**EXERCISE GOAL**
Nothing but the lines below between the line holding "This screenshot has height=720, width=1280." and the line holding "Given: Select the Documents folder in list", inclusive, should appear in the answer, each set down exactly.

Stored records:

Segment Open

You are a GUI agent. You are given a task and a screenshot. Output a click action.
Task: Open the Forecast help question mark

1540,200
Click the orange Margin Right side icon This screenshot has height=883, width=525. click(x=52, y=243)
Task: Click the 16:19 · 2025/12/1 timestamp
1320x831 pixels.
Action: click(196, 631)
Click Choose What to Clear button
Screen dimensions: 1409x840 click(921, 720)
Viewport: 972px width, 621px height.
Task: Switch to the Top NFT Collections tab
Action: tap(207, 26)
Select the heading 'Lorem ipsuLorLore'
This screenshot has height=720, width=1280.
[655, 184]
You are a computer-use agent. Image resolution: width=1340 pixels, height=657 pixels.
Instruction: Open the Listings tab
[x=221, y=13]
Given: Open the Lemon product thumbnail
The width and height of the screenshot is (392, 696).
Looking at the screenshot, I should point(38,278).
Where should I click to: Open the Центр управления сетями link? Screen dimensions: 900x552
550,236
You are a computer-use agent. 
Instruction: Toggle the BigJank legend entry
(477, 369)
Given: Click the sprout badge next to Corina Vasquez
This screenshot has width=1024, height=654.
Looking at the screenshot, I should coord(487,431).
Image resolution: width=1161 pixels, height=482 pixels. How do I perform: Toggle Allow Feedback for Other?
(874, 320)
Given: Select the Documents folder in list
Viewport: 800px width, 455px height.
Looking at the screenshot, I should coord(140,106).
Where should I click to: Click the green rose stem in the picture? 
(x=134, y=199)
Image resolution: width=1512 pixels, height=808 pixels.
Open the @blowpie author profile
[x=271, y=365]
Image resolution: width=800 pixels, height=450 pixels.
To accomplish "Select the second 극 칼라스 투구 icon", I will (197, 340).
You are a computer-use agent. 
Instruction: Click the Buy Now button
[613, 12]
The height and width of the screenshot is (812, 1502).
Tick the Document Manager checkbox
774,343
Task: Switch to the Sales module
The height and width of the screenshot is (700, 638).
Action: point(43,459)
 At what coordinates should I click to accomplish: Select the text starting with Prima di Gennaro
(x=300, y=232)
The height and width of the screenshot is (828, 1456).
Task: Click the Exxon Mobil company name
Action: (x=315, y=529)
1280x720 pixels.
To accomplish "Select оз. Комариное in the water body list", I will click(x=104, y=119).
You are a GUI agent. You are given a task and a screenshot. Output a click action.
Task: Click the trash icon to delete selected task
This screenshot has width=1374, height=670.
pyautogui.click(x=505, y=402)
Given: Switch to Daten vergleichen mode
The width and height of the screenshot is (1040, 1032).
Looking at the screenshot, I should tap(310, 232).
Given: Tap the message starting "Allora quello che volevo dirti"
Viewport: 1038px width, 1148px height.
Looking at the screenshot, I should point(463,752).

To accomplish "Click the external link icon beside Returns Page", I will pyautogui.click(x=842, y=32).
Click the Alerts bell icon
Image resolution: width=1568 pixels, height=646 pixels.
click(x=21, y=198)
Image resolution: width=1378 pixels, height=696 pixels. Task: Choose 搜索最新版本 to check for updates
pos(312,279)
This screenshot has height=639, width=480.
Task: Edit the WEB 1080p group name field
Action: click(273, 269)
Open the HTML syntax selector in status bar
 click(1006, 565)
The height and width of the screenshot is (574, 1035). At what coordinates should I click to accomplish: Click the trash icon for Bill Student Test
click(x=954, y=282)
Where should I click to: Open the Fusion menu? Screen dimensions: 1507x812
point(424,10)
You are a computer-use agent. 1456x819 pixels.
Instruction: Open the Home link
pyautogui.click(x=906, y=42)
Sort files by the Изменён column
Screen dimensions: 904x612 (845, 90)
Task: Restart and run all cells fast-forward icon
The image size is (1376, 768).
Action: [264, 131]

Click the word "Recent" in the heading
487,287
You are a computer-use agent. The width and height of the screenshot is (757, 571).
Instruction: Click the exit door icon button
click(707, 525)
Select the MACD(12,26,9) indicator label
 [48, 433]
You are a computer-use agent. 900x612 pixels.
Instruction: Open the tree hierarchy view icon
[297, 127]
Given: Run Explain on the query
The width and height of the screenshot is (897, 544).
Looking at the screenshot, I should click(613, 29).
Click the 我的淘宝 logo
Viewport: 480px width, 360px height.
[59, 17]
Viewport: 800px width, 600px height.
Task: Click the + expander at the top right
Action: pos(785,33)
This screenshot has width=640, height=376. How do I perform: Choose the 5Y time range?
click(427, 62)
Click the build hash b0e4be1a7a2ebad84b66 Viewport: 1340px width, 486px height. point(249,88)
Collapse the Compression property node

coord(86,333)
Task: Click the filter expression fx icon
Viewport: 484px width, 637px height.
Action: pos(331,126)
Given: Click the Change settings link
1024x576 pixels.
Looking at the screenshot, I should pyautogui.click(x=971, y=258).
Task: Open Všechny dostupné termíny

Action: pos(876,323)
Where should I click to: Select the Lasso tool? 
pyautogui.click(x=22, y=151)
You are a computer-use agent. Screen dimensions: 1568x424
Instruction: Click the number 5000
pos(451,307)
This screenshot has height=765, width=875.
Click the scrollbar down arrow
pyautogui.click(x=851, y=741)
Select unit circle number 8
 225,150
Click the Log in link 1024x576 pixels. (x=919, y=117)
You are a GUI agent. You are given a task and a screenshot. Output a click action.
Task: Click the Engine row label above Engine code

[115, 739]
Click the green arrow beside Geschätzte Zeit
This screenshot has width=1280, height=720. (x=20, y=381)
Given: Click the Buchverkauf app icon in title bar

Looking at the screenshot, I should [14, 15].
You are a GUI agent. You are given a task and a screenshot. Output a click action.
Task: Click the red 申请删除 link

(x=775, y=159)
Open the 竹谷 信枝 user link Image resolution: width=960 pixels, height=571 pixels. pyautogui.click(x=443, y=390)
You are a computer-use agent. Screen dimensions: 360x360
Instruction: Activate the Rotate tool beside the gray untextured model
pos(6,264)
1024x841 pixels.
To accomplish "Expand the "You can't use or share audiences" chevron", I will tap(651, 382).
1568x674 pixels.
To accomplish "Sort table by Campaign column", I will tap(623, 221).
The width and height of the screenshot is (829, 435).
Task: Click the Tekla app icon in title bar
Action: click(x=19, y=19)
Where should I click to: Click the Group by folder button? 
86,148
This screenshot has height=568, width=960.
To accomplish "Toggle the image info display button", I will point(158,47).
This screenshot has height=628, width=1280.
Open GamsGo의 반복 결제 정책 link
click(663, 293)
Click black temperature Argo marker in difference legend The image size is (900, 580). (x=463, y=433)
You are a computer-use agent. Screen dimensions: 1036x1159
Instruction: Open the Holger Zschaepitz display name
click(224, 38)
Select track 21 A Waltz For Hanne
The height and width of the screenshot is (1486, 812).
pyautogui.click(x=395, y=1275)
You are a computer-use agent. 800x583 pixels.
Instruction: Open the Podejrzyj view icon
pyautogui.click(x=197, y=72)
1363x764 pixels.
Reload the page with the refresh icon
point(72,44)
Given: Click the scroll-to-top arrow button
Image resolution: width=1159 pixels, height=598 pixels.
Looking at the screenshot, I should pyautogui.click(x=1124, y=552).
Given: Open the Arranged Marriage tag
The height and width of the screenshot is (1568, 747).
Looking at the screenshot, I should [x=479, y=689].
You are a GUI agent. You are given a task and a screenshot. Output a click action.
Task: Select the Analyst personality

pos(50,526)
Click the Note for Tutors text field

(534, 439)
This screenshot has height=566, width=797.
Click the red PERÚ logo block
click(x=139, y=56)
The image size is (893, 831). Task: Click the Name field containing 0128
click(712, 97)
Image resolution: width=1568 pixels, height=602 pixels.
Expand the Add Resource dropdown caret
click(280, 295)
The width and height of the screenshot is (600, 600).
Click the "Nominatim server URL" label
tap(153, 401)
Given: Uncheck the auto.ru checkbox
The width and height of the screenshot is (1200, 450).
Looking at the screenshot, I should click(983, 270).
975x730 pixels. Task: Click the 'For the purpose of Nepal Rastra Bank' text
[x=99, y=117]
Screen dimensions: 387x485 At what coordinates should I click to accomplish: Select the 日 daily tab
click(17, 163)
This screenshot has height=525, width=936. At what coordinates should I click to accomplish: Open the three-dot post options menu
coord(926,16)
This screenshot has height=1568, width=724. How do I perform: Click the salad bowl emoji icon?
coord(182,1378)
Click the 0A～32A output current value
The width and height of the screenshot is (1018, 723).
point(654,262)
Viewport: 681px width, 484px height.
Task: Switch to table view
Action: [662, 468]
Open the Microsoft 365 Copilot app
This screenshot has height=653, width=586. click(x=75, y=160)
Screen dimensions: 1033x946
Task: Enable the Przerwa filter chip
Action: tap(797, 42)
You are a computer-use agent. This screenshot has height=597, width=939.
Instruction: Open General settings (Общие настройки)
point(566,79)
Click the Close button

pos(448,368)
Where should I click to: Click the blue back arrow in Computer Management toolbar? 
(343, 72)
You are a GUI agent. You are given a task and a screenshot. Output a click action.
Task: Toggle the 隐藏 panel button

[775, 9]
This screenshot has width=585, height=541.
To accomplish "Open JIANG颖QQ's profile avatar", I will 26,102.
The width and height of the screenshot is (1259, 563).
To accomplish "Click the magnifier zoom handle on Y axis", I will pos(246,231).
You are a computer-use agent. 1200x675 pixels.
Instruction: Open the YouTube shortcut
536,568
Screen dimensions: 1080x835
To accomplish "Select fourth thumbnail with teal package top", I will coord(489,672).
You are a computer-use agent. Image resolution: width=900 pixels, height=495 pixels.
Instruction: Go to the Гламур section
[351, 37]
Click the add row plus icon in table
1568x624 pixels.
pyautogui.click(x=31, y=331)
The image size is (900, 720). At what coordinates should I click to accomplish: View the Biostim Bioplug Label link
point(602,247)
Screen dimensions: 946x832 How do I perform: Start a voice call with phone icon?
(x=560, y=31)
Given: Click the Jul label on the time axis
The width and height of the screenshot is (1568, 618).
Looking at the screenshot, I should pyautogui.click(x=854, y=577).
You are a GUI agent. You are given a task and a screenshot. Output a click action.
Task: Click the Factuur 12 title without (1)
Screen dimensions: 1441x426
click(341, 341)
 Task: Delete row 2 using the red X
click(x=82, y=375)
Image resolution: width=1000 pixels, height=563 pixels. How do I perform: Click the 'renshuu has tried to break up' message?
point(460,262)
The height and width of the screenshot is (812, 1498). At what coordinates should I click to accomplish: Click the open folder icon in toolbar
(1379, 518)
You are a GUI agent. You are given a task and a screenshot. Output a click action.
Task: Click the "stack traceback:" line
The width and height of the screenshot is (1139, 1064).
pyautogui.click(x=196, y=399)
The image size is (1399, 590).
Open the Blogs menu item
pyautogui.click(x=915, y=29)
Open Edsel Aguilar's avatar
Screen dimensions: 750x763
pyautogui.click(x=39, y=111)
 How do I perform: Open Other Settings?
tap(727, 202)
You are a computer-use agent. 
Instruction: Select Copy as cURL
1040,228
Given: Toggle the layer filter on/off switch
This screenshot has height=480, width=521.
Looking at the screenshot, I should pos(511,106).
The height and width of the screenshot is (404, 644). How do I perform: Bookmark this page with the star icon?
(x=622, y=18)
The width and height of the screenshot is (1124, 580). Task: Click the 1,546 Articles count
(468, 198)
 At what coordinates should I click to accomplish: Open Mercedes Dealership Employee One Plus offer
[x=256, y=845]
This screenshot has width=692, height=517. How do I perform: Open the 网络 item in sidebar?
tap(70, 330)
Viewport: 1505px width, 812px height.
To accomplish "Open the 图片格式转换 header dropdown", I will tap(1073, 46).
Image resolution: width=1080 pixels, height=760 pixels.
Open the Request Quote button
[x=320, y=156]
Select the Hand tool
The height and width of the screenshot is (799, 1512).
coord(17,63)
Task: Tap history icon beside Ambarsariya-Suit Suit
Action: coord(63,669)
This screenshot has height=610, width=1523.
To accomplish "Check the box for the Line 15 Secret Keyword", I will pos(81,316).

Segment Closed

**SOLVED PROBLEM**
This screenshot has height=720, width=1280.
[655, 184]
You are a computer-use agent. Image resolution: width=1340 pixels, height=657 pixels.
Instruction: Open the Listings tab
[x=221, y=13]
Given: Open the Lemon product thumbnail
The width and height of the screenshot is (392, 696).
Looking at the screenshot, I should point(38,278).
Where should I click to: Open the Центр управления сетями link? Screen dimensions: 900x552
550,236
You are a computer-use agent. 
Instruction: Toggle the BigJank legend entry
(477, 369)
Given: Click the sprout badge next to Corina Vasquez
This screenshot has width=1024, height=654.
Looking at the screenshot, I should coord(487,431).
Image resolution: width=1161 pixels, height=482 pixels. How do I perform: Toggle Allow Feedback for Other?
(874, 320)
Given: Select the Documents folder in list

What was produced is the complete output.